Ce desastre peut être attribué à trois causes, 1° à la desertion des enfans des laboureurs qui sont forcés à se réfugier dans les grandes villes, où ils portent les richesses que leurs peres employent à la culture des terres: 2° aux impositions arbitraires, qui ne laissent aucune sûreté dans l'emploi des fonds nécessaires pour les dépenses de l'agriculture: 3° à la gêne, à laquelle on s'est trouvé assujetti dans le commerce des grains.
On a cru que la politique regardoit l'indigence des
habitans de la campagne, comme un aiguillon nécessaire
pour les exciter au travail: mais il n'y a point
d'homme qui ne sache que les richesses sont le grand
ressort de l'agriculture, & qu'il en faut beaucoup
pour bien cultiver. Voyez l'article précédent
Le territoire du royaume contient environ cent millions d'arpens. On suppose qu'il y en a la moitié en montagnes, bois, prés, vignes, chemins, terres ingrates, emplacemens d'habitations, jardins, herbages, ou prés artificiels, étangs, & rivieres; & que le reste peut être employé à la culture des grains.
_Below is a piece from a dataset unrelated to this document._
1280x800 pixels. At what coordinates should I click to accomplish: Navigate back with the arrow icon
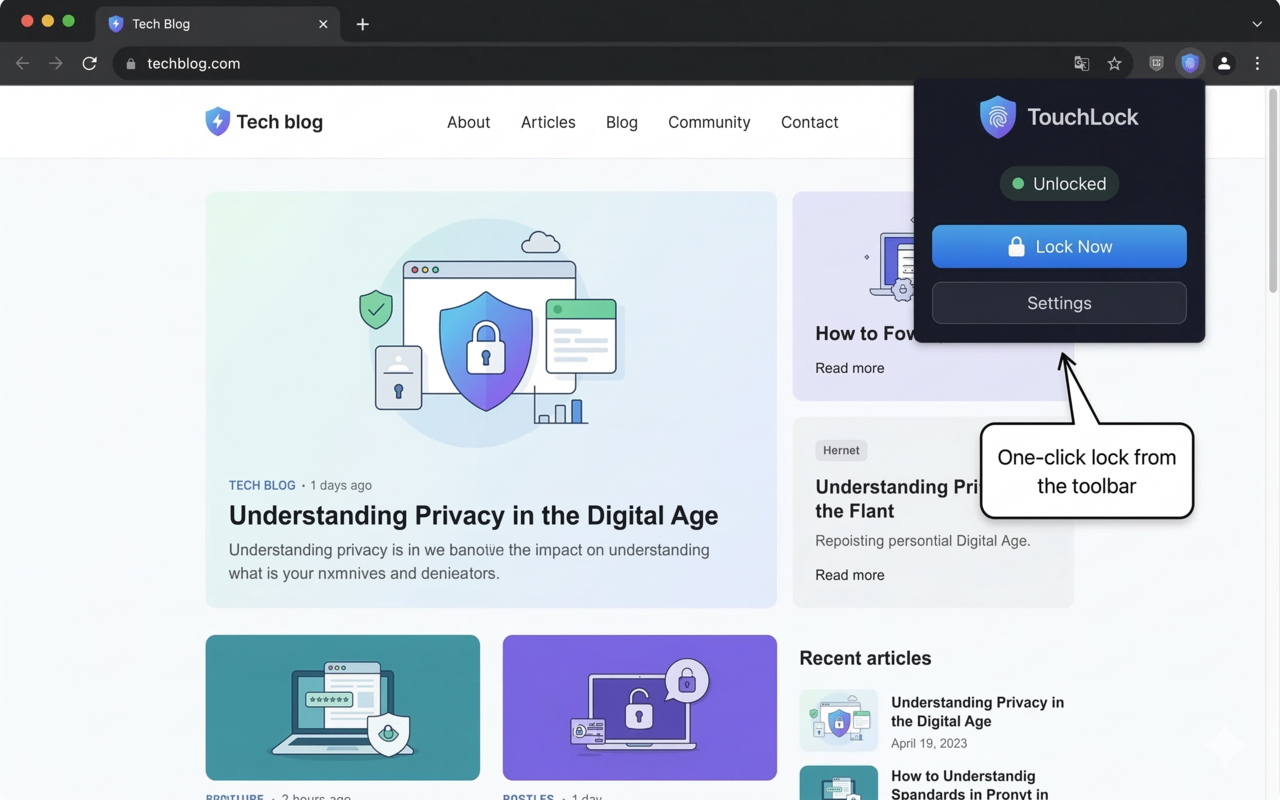click(22, 63)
On estime donc qu'il y a cinquante millions d'arpens de terres labourables dans le royaume; si on y comprend la Lorraine, on peut croire que cette estimation n'est pas forcée. Mais, de ces cinquante millions d'arpens, il est à présumer qu'il y en a plus d'un quart qui sont négligés ou en friche.
Il n'y en a donc qu'environ trente six millions qui sont cultivés, dont six ou sept millions sont traités par la grande culture, & environ trente millions cultivés avec des boeufs.
Les sept millions cultivés avec des chevaux, sont assolés par tiers: il y en a un tiers chaque année qui produit du blé, & qui année commune peut donner par arpent environ six septiers, semence prélevée. La sole donnera quatorze millions de septiers.